New Vista Ranch prepares for a new era in care for the developmentally disabled

The Nuance of Names

The nomenclature of the types of disabilities treated at New Vista remains in flux. Here are definitions from the American Association on Disabilities (

Developmental Disabilities: An umbrella term for severe chronic problems that can be cognitive, physical or both.

Intellectual Disabilities: Limitations in both intellectual functioning and a range of everyday social and practical skills. These conditions manifest themselves before age 18.

Shortly after setting foot inside one of the single-story homes at New Vista Ranch, I’m greeted by Henry. He’s 36 years old, with light brown hair and blue eyes, and he has Down syndrome. He shakes my hand and pats my shoulder, and invites me to see his room.

It’s a quiet, clean bedroom with a blue bedspread—but what he really wants me to see are the posters: Pro wrestlers, wall-to-wall. There’s even a WWF championship belt. Henry smiles as he points to the collection—his bedroom in this comfy 2,400-square-foot home is a clear source of pride.

New Vista Ranch sits on 15 acres donated by the Gilcrease brothers near their namesake orchard in the northwest Valley. Since 1990, the ranch has consisted of four single-story houses around a tree-shaded courtyard. Each is home to a house manager and six people with intellectual or developmental disabilities.

In October, the nonprofit will break ground on the state’s first house specifically for senior citizens with such disabilities—a population that’s growing as life expectancy has increased. Nationwide, health professionals estimate that more than a half million adults over the age of 60 have developmental disabilities. Life expectancies have been increasing thanks to better medical care, better rehabilitation programs and the kind of improved self-help skills taught by programs such as New Vista. (The rapid improvement in life expectancy for people with Down syndrome is a powerful illustration of the trend: A 2002 study published in Lancet showed that it increased from 25 years in 1983 to almost 50 in 1997.)

With growing life expectancy comes the need for more specialized health care; this fall, New Vista will begin construction at the ranch of a 3,800-square-foot medical facility for the intellectually and developmentally disabled. Touro University’s osteopathic medical school will help design the clinic and develop a medical internship program, making the New Vista Medical Clinic and Physician Training Program one of the first in the nation to teach health-care professionals how to deal with the specific needs of the intellectually disabled. New Vista also plans to provide Web-based training for physicians nationwide.

The clinic will be open to the public and able to offer 6,000 medical appointments per year. It’s scheduled to be operating by next summer.

Soon after I met Henry in one of the New Vista ranch homes, I sat down in the living room with Michelle Jackson, New Vista’s director of development, to talk about the projects. The houses are like any other—behind the TV are backgammon and Wii games; in the kitchen is a list of chores. Residents complete the chores each week under the guidance of a trained house manager, who also has a room on site. “We focus on teaching people how to become more independent,” Jackson says.

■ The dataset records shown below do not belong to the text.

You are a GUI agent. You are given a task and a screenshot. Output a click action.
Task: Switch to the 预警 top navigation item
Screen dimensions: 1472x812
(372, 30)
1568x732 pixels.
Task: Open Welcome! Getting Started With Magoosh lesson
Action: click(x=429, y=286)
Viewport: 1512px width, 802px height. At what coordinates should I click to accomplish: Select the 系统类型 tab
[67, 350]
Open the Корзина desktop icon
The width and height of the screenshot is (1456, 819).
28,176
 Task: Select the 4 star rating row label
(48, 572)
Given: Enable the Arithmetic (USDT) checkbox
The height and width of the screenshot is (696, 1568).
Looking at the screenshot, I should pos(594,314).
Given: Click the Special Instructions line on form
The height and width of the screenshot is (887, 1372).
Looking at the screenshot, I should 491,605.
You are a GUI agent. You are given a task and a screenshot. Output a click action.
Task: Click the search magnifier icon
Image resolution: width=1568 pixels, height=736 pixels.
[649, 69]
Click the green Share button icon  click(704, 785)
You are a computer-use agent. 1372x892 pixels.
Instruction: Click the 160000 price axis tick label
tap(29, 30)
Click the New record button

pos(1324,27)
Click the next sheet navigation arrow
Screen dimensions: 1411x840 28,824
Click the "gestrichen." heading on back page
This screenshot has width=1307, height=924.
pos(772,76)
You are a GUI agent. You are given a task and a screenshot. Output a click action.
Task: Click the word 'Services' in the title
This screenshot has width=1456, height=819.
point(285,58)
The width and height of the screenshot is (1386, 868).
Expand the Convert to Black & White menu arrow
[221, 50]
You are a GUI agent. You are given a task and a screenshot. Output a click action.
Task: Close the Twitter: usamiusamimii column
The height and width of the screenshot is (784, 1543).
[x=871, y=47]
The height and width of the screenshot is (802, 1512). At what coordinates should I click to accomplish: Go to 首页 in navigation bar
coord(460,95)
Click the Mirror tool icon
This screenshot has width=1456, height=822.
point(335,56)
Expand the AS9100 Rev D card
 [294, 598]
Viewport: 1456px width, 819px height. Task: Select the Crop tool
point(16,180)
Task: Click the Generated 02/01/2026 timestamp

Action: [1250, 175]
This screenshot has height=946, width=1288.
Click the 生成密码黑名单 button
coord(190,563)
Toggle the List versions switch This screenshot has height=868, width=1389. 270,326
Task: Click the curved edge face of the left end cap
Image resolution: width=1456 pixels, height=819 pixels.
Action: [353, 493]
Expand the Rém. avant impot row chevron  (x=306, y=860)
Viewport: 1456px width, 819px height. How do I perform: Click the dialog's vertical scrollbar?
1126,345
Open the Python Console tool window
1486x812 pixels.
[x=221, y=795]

Many people shy away from this community, Jackson says, because they don’t understand the disabilities. The nuances and varying needs among the groups New Vista serves can confound even seasoned medical professionals (see box). But in the end, one need is universal.

“What you really have to have to interact is just a capacity to love and a desire to help,” Jackson says. “If we can change the way physicians think about this population, we can change the way society thinks.”